====== SOURCE ======
Monday, February 1, 2016

Feb1 -- Journalism Organization This Semester

The class is going to be broken into teams. This is also called Maestro (more on that later).

Each team has 5-6 reporters. They're basically on a 4-week rotation with about a third of each team assigned to each:

Type A stories (these basically are full length news/feature--500+ words and 3+ sources). They take a week to write* and week to research.
Type B stories (350 or so words 2+ sources can be researched and written* in a week)
Type C stories (opinions, reviews, "Buzzfeed" type listicles etc.) that can be researched and written in a week).
Type D stories. (Basically briefs. 200 words or fewer. 24 hour turnaround. Sports gamers in ALT format, basic Bloomberg Formula beats (Straight Lead, Quote, Factual paragraph, Quote).

So the week you are researching a Type A you might be doing a type D or two, then the next week writing and editing the longer story then a couple weeks rotating through shorter pieces before getting back in the rotation on a larger piece and on and on and on. It's our first year on this system and it's working well (ish) after a semester--still breaking editors from four years of thinking PRINT vs. WEB as opposed to continuous news cycle.

*includes editing/revising time.
====== DATA ROWS ======
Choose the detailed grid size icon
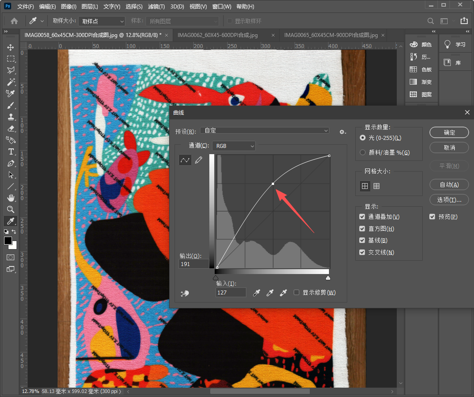This screenshot has height=397, width=474. 377,186
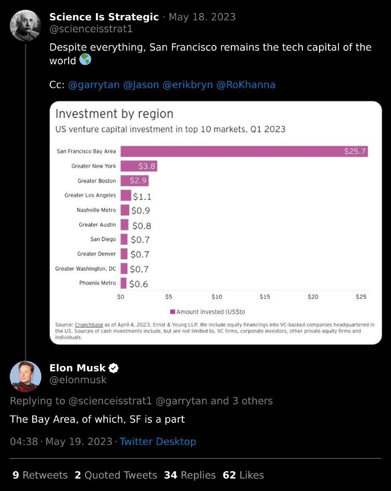Screen dimensions: 391x491
Task: Open the @elonmusk handle
Action: point(78,380)
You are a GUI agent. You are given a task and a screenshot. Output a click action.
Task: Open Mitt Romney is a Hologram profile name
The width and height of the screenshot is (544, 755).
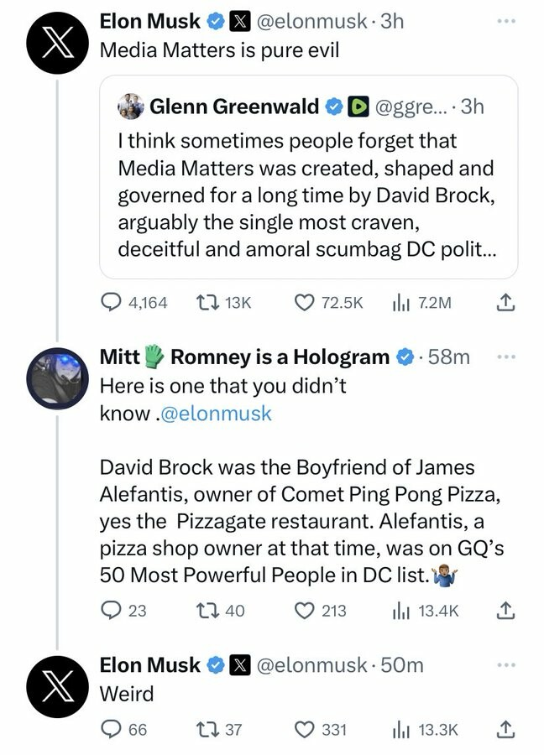(x=243, y=357)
======
- **SHORT TASK**:
Reproduce the post on organizing the journalism class from "Each team has" to "week to research.", substituting "writers" for "reporters".

- **RESPONSE TO THE TASK**:
Each team has 5-6 writers. They're basically on a 4-week rotation with about a third of each team assigned to each:

Type A stories (these basically are full length news/feature--500+ words and 3+ sources). They take a week to write* and week to research.